“Siamo barber e siamo barbieri, il che la dice lunga sul mix di culture che hanno contribuito a questo mestiere”. La considerazione è del Barber Snob per eccellenza, Francesco Cirignotta, che vorrebbe farci riflettere non solo sul suo mestiere, ma anche sul significato di italianità e di identità culturale. E sì, perché i barbieri sono nati in Sicilia, sono frutto della cultura araba ma hanno ricevuto il contributo culturale tecnologico indispensabile di Regno Unito, Germania e Francia. Per questo, diciamo barber e barbiere per parlare della stessa cosa. Ed ecco che Cirignotta ha la scusa perfetta per discutere di italianità…
Barber e barbiere
L’italianità è un po’ come un abito che tutti credono di poter indossare per diritto di nascita. Secondo me, invece, è un divenire costante e appartiene alla sfera della conoscenza, della storia, della cultura e del sentimento. Solo in seconda battuta alla sfera dell’immagine. Vi faccio subito un esempio di come l’italianità sia fraintesa.

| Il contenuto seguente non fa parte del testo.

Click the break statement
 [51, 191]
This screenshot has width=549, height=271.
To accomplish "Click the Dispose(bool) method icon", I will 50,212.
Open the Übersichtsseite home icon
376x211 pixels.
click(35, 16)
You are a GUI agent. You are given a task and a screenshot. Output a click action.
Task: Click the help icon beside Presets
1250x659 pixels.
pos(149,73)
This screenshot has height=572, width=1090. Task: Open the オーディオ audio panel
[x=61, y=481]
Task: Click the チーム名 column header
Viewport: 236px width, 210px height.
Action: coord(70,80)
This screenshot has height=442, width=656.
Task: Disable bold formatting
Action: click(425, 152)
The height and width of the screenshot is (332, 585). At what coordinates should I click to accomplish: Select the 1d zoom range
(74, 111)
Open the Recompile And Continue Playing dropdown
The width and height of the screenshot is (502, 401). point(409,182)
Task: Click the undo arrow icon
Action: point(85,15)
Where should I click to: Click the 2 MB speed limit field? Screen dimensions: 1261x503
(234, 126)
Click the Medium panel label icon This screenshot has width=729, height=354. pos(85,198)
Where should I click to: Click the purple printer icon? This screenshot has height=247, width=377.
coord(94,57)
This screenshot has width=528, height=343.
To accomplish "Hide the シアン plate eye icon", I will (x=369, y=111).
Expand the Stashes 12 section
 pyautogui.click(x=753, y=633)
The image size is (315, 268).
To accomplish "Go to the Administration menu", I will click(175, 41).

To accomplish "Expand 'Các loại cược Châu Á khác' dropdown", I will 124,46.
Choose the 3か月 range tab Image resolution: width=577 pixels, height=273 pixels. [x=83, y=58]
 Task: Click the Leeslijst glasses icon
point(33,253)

Molti pensano che usare la parola ‘barber’ al posto di barbiere sia un vezzo che nuoce all’italianità. Non lo è. L’alternanza dei termini ci ricorda semplicemente che i primi barbieri siciliani, di formazione araba, si sono evoluti con il contributo tecnico e culturale dell’Europa prima e degli Stati Uniti poi. Pensate ai ‘barber’ newyorkesi, a come hanno reinventato e rilanciato il mestiere di barbiere. Anche i ‘barber’ d’Oltreoceano devono molto a quei primi uomini che nel tardo medioevo si occupavano di barbe e capelli maschili ed erano animati dal loro stesso desiderio di cambiamento culturale, di evoluzione sociale. Volevano migliorare l’immagine dell’uomo, il suo decoro, il suo apparire.
Non è difficile capire che le implicazioni dell’operato di questi artigiani/artisti toccava tre aspetti importanti della vita comune del popolo della penisola italiana nella quale operavano: psicologico, sociale ed emotivo. In una parola l’intera sfera culturale di quella gente. Per inciso, sia detto che da quel momento, da quando quei primi barbieri cominciarono a lavorare, fu chiaro a tutti che non ci sarebbe stato più ‘essere’ senza ‘apparire’.
Le tonsrine
In Sicilia e poi via via nel resto della penisola italiana cominciarono a diffondersi luoghi specifici che accoglievano in intimità e riservatezza i maschi desiderosi di occuparsi della loro igiene e del loro decoro. Questi luoghi si chiamarono ‘tonsrine’. Spesso, però, l’opera di questi primi artigiani era eseguita anche in strada o presso le case più altolocate. Erano i primi veri barbieri del tempo.
Erano artigiani e artisti: all’epoca le due cose andavano a braccetto. Fu solo nel Rinascimento che la figura dell’artista finì per confluire nella sfera intellettuale, separandosi da quella dell’artigiano specializzato, relegato nella sfera tecnico-manuale. A dire il vero, questi artigiani inizialmente erano anche scienziati perché spesso esercitavano contemporaneamente il mestiere di medico cerusico (vale a dire del chirurgo). Regno Unito, Germania diedero il loro contributo tecnologico con nuovi strumenti di precisione per barba e capelli. In Francia fu inventato il rasoio.
Dico questo perché vorrei ricordare che un artigiano rappresenta il sapore, la mentalità, l’essenza del suo paese, conosce pregi e difetti di chi lo abita. E chi più del barbiere, con la sua storia italiana che viene dalla Sicilia in un mix di cultura araba e sapere scientifico europeo, può rappresentare il nostro paese? Chi più di lui può rappresentare l’italianità in tutta la sua storia, cultura ed essenza?
Chiamiamolo ‘barber’ e chiamiamolo anche barbiere. In questo, come in tanti altri ambiti, in fondo non contano le iconografie, ma i valori di riferimento.